Could you return the whole listing, character for character?

○ ○ ○

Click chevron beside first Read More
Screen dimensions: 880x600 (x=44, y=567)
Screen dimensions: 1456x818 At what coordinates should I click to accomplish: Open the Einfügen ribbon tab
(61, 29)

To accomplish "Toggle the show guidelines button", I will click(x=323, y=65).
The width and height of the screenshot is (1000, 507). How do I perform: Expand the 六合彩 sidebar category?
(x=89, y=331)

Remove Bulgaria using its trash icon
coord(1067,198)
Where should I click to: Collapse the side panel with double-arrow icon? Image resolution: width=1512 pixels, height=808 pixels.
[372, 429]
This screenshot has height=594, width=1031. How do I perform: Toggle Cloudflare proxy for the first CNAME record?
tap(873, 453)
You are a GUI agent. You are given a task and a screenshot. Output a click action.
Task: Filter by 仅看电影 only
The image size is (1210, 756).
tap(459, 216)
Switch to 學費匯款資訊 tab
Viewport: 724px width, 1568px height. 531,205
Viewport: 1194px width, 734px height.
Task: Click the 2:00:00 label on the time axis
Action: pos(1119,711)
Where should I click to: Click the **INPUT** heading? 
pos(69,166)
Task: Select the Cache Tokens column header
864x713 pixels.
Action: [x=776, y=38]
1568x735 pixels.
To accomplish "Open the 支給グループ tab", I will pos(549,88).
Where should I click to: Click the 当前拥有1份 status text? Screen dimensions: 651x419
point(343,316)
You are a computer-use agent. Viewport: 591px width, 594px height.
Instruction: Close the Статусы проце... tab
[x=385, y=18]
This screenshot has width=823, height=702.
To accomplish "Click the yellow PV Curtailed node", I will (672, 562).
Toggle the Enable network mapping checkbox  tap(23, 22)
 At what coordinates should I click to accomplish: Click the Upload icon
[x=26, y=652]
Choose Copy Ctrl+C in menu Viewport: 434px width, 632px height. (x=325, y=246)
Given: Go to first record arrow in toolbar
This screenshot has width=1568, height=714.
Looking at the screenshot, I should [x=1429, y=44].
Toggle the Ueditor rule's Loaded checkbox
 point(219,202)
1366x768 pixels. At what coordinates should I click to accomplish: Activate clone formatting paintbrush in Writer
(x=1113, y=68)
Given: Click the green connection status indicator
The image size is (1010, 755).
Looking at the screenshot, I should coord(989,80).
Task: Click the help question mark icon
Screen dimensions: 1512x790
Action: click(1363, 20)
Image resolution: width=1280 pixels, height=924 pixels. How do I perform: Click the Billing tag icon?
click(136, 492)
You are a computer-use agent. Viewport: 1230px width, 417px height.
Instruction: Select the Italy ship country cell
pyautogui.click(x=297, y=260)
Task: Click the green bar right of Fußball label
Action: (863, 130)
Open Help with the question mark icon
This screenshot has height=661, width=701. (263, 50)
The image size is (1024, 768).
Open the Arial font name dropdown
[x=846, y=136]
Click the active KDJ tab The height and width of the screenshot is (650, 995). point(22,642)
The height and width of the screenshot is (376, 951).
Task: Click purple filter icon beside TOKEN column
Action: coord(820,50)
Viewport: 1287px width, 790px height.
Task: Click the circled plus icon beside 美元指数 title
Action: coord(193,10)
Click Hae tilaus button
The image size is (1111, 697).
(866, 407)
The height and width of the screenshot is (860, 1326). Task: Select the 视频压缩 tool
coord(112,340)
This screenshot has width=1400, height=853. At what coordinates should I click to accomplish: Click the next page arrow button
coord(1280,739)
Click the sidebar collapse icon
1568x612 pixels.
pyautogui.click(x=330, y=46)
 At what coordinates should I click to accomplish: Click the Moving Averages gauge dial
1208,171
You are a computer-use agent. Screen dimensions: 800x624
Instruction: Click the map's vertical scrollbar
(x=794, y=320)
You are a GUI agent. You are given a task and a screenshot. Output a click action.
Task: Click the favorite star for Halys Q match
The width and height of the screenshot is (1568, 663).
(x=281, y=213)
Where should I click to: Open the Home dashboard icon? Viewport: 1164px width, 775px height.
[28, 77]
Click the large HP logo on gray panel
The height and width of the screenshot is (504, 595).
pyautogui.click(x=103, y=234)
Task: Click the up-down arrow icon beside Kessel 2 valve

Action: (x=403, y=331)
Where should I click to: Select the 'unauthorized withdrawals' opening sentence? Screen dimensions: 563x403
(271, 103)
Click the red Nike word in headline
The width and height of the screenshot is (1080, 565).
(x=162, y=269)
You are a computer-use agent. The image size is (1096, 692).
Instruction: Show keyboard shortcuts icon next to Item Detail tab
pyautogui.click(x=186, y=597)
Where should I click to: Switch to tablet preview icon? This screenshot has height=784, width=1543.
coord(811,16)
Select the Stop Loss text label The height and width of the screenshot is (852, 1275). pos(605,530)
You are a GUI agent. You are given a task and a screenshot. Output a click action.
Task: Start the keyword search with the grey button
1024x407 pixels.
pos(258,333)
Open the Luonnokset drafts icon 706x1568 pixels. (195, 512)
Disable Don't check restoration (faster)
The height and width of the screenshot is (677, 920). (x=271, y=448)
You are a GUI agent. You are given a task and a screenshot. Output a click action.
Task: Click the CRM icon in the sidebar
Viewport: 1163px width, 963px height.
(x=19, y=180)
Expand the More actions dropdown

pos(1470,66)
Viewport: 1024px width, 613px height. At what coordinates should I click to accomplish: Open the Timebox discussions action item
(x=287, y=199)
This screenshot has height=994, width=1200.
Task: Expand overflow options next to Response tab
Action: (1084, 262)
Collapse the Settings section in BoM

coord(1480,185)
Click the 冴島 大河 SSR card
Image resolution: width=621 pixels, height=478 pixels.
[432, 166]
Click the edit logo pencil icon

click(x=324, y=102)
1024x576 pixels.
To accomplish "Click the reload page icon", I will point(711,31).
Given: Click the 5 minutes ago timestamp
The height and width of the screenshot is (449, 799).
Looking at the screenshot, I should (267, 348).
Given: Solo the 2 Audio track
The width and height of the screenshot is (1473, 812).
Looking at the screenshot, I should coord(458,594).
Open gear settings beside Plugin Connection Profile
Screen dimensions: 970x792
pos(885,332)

○ ○ ○

## Task solution
Click chevron beside first Read More
Screen dimensions: 880x600 (x=44, y=567)
Screen dimensions: 1456x818 At what coordinates should I click to accomplish: Open the Einfügen ribbon tab
(61, 29)

To accomplish "Toggle the show guidelines button", I will click(x=323, y=65).
The width and height of the screenshot is (1000, 507). How do I perform: Expand the 六合彩 sidebar category?
(x=89, y=331)

Remove Bulgaria using its trash icon
coord(1067,198)
Where should I click to: Collapse the side panel with double-arrow icon? Image resolution: width=1512 pixels, height=808 pixels.
[372, 429]
This screenshot has height=594, width=1031. How do I perform: Toggle Cloudflare proxy for the first CNAME record?
tap(873, 453)
You are a GUI agent. You are given a task and a screenshot. Output a click action.
Task: Filter by 仅看电影 only
The image size is (1210, 756).
tap(459, 216)
Switch to 學費匯款資訊 tab
Viewport: 724px width, 1568px height. 531,205
Viewport: 1194px width, 734px height.
Task: Click the 2:00:00 label on the time axis
Action: pos(1119,711)
Where should I click to: Click the **INPUT** heading? 
pos(69,166)
Task: Select the Cache Tokens column header
864x713 pixels.
Action: [x=776, y=38]
1568x735 pixels.
To accomplish "Open the 支給グループ tab", I will pos(549,88).
Where should I click to: Click the 当前拥有1份 status text? Screen dimensions: 651x419
point(343,316)
You are a computer-use agent. Viewport: 591px width, 594px height.
Instruction: Close the Статусы проце... tab
[x=385, y=18]
This screenshot has width=823, height=702.
To accomplish "Click the yellow PV Curtailed node", I will (672, 562).
Toggle the Enable network mapping checkbox  tap(23, 22)
 At what coordinates should I click to accomplish: Click the Upload icon
[x=26, y=652]
Choose Copy Ctrl+C in menu Viewport: 434px width, 632px height. (x=325, y=246)
Given: Go to first record arrow in toolbar
This screenshot has width=1568, height=714.
Looking at the screenshot, I should [x=1429, y=44].
Toggle the Ueditor rule's Loaded checkbox
 point(219,202)
1366x768 pixels. At what coordinates should I click to accomplish: Activate clone formatting paintbrush in Writer
(x=1113, y=68)
Given: Click the green connection status indicator
The image size is (1010, 755).
Looking at the screenshot, I should coord(989,80).
Task: Click the help question mark icon
Screen dimensions: 1512x790
Action: click(1363, 20)
Image resolution: width=1280 pixels, height=924 pixels. How do I perform: Click the Billing tag icon?
click(136, 492)
You are a computer-use agent. Viewport: 1230px width, 417px height.
Instruction: Select the Italy ship country cell
pyautogui.click(x=297, y=260)
Task: Click the green bar right of Fußball label
Action: (863, 130)
Open Help with the question mark icon
This screenshot has height=661, width=701. (263, 50)
The image size is (1024, 768).
Open the Arial font name dropdown
[x=846, y=136]
Click the active KDJ tab The height and width of the screenshot is (650, 995). point(22,642)
The height and width of the screenshot is (376, 951).
Task: Click purple filter icon beside TOKEN column
Action: coord(820,50)
Viewport: 1287px width, 790px height.
Task: Click the circled plus icon beside 美元指数 title
Action: coord(193,10)
Click Hae tilaus button
The image size is (1111, 697).
(866, 407)
The height and width of the screenshot is (860, 1326). Task: Select the 视频压缩 tool
coord(112,340)
This screenshot has width=1400, height=853. At what coordinates should I click to accomplish: Click the next page arrow button
coord(1280,739)
Click the sidebar collapse icon
1568x612 pixels.
pyautogui.click(x=330, y=46)
 At what coordinates should I click to accomplish: Click the Moving Averages gauge dial
1208,171
You are a computer-use agent. Screen dimensions: 800x624
Instruction: Click the map's vertical scrollbar
(x=794, y=320)
You are a GUI agent. You are given a task and a screenshot. Output a click action.
Task: Click the favorite star for Halys Q match
The width and height of the screenshot is (1568, 663).
(x=281, y=213)
Where should I click to: Open the Home dashboard icon? Viewport: 1164px width, 775px height.
[28, 77]
Click the large HP logo on gray panel
The height and width of the screenshot is (504, 595).
pyautogui.click(x=103, y=234)
Task: Click the up-down arrow icon beside Kessel 2 valve

Action: (x=403, y=331)
Where should I click to: Select the 'unauthorized withdrawals' opening sentence? Screen dimensions: 563x403
(271, 103)
Click the red Nike word in headline
The width and height of the screenshot is (1080, 565).
(x=162, y=269)
You are a computer-use agent. The image size is (1096, 692).
Instruction: Show keyboard shortcuts icon next to Item Detail tab
pyautogui.click(x=186, y=597)
Where should I click to: Switch to tablet preview icon? This screenshot has height=784, width=1543.
coord(811,16)
Select the Stop Loss text label The height and width of the screenshot is (852, 1275). pos(605,530)
You are a GUI agent. You are given a task and a screenshot. Output a click action.
Task: Start the keyword search with the grey button
1024x407 pixels.
pos(258,333)
Open the Luonnokset drafts icon 706x1568 pixels. (195, 512)
Disable Don't check restoration (faster)
The height and width of the screenshot is (677, 920). (x=271, y=448)
You are a GUI agent. You are given a task and a screenshot. Output a click action.
Task: Click the CRM icon in the sidebar
Viewport: 1163px width, 963px height.
(x=19, y=180)
Expand the More actions dropdown

pos(1470,66)
Viewport: 1024px width, 613px height. At what coordinates should I click to accomplish: Open the Timebox discussions action item
(x=287, y=199)
This screenshot has height=994, width=1200.
Task: Expand overflow options next to Response tab
Action: (1084, 262)
Collapse the Settings section in BoM

coord(1480,185)
Click the 冴島 大河 SSR card
Image resolution: width=621 pixels, height=478 pixels.
[432, 166]
Click the edit logo pencil icon

click(x=324, y=102)
1024x576 pixels.
To accomplish "Click the reload page icon", I will point(711,31).
Given: Click the 5 minutes ago timestamp
The height and width of the screenshot is (449, 799).
Looking at the screenshot, I should (267, 348).
Given: Solo the 2 Audio track
The width and height of the screenshot is (1473, 812).
Looking at the screenshot, I should coord(458,594).
Open gear settings beside Plugin Connection Profile
Screen dimensions: 970x792
pos(885,332)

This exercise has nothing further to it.